What to produce:
Your answer should hold exactly the lines from the one with "Viewport: 778px width, 553px" through the last line of the material below, nothing before and nothing extra.

++++++

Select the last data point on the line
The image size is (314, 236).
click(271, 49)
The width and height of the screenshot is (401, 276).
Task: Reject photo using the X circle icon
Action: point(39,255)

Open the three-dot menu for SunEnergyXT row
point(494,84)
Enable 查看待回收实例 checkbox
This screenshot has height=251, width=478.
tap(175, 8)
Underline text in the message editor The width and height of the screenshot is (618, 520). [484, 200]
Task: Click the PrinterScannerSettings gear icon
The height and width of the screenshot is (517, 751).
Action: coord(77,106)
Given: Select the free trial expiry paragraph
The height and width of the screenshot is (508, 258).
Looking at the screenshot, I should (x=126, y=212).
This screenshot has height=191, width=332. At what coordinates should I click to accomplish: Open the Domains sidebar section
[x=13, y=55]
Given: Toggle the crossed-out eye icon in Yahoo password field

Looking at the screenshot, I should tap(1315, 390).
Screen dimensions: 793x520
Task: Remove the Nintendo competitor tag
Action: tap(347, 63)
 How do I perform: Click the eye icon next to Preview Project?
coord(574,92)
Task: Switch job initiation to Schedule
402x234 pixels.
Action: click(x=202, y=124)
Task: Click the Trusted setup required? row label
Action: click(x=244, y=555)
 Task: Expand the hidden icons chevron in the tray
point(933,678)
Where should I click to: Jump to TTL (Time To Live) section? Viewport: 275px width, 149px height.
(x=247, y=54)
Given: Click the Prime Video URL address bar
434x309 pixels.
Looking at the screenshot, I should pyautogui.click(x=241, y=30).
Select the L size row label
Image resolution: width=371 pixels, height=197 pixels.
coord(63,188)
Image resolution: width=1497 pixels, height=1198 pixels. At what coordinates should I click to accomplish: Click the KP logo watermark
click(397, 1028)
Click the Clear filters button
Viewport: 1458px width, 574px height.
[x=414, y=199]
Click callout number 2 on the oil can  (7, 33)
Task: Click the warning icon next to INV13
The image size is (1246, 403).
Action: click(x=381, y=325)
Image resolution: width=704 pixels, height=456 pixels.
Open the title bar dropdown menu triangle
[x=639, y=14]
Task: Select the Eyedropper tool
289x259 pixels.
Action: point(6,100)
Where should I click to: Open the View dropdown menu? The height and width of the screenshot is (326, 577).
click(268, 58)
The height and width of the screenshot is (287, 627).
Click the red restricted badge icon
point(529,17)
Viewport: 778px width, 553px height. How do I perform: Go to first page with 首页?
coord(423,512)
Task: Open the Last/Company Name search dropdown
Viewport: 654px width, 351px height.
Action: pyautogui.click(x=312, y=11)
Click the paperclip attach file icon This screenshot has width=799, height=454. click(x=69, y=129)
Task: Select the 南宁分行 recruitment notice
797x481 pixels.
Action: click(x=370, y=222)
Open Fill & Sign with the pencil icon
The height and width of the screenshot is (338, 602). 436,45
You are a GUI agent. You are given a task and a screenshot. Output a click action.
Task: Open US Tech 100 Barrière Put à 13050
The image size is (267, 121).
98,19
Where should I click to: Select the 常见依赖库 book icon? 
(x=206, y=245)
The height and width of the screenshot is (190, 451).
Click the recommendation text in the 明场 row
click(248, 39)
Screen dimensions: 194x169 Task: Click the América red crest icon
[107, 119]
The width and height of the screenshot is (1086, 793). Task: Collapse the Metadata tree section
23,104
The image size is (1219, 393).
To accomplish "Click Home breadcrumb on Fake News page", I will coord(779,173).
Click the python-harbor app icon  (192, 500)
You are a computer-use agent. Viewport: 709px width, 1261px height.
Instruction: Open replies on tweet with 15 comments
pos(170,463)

++++++

Answer section:
Viewport: 778px width, 553px height. How do I perform: Go to first page with 首页?
coord(423,512)
Task: Open the Last/Company Name search dropdown
Viewport: 654px width, 351px height.
Action: pyautogui.click(x=312, y=11)
Click the paperclip attach file icon This screenshot has width=799, height=454. click(x=69, y=129)
Task: Select the 南宁分行 recruitment notice
797x481 pixels.
Action: click(x=370, y=222)
Open Fill & Sign with the pencil icon
The height and width of the screenshot is (338, 602). 436,45
You are a GUI agent. You are given a task and a screenshot. Output a click action.
Task: Open US Tech 100 Barrière Put à 13050
The image size is (267, 121).
98,19
Where should I click to: Select the 常见依赖库 book icon? 
(x=206, y=245)
The height and width of the screenshot is (190, 451).
Click the recommendation text in the 明场 row
click(248, 39)
Screen dimensions: 194x169 Task: Click the América red crest icon
[107, 119]
The width and height of the screenshot is (1086, 793). Task: Collapse the Metadata tree section
23,104
The image size is (1219, 393).
To accomplish "Click Home breadcrumb on Fake News page", I will coord(779,173).
Click the python-harbor app icon  (192, 500)
You are a computer-use agent. Viewport: 709px width, 1261px height.
Instruction: Open replies on tweet with 15 comments
pos(170,463)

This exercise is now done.